## begin Supplied records

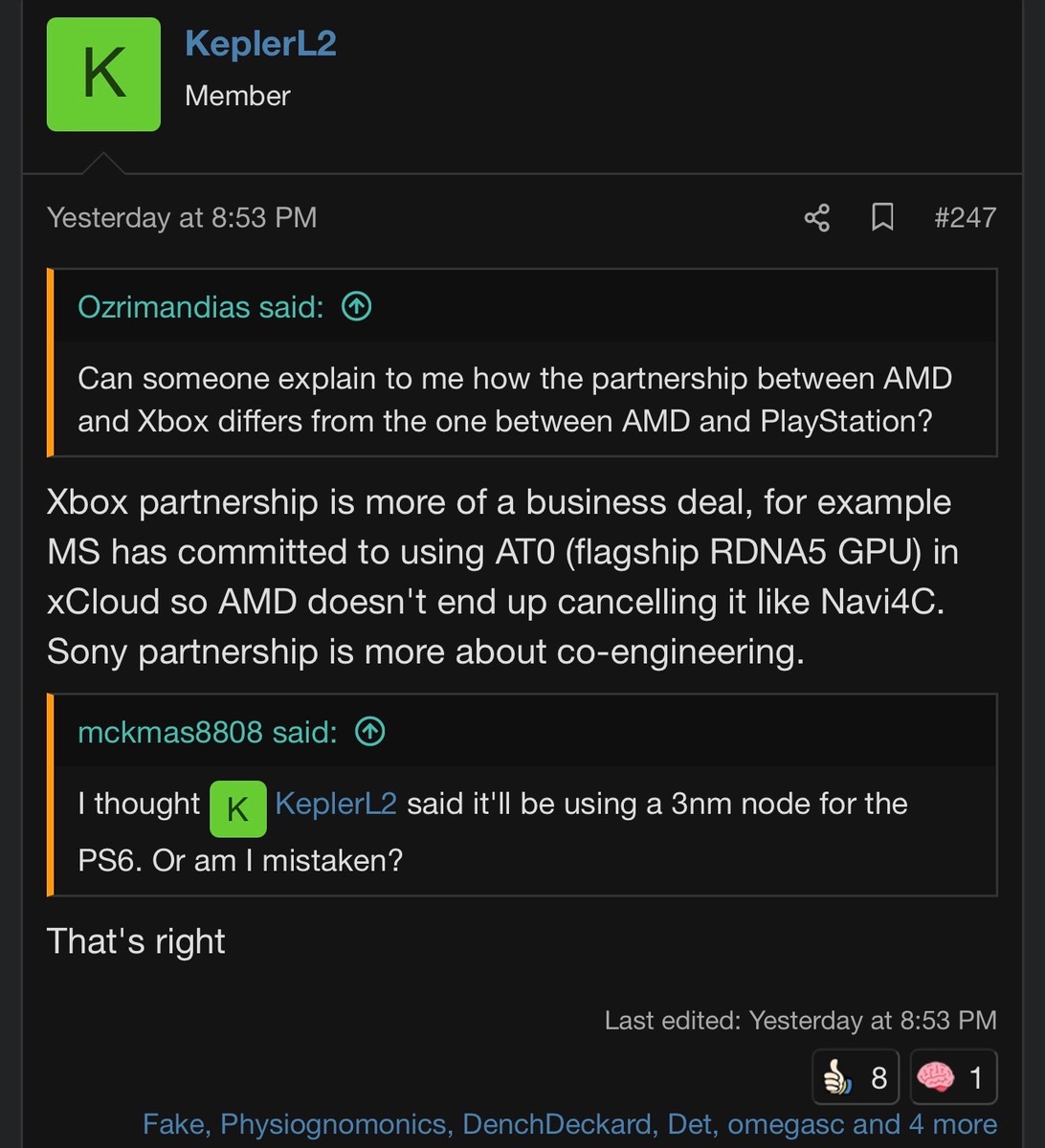Open post number #247 permalink
Image resolution: width=1045 pixels, height=1148 pixels.
[x=965, y=218]
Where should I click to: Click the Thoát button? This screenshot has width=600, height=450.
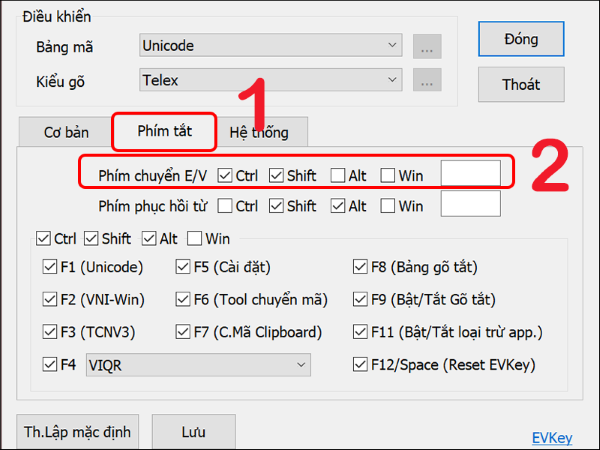520,85
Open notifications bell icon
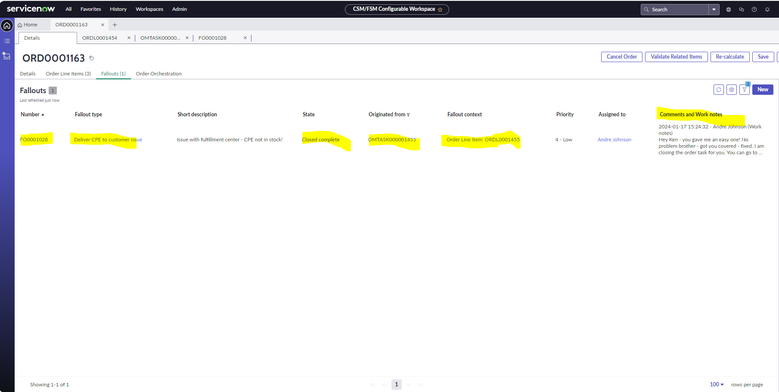779x392 pixels. coord(767,9)
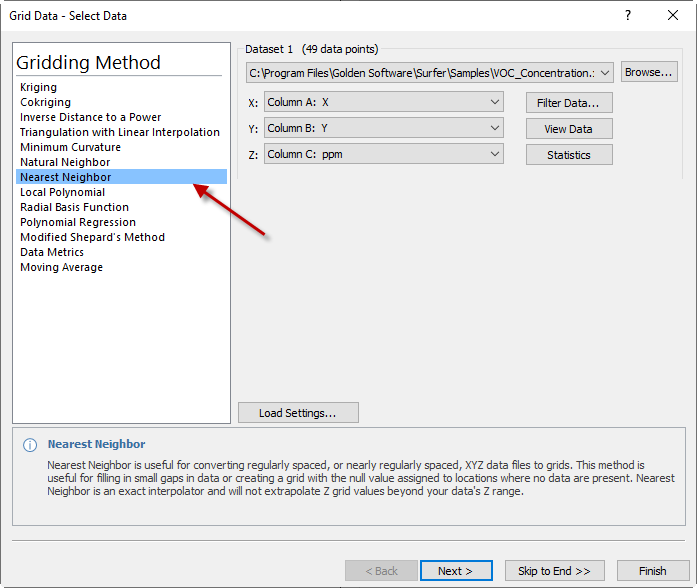Image resolution: width=697 pixels, height=588 pixels.
Task: Click Load Settings button
Action: (x=297, y=413)
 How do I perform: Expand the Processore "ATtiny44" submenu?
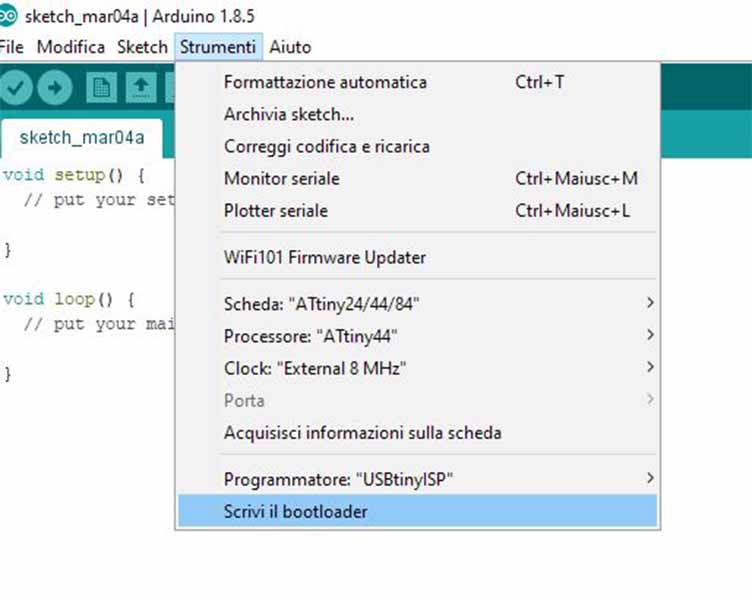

## end Supplied records

◆ What to work on: Quote the data above line for line, without any changes, and omit the pictures from your answer.

◆ Answer to the task:
Open post number #247 permalink
Image resolution: width=1045 pixels, height=1148 pixels.
[x=965, y=218]
Where should I click to: Click the Thoát button? This screenshot has width=600, height=450.
520,85
Open notifications bell icon
779x392 pixels. coord(767,9)
Image resolution: width=697 pixels, height=588 pixels.
Task: Click Load Settings button
Action: (x=297, y=413)
 How do I perform: Expand the Processore "ATtiny44" submenu?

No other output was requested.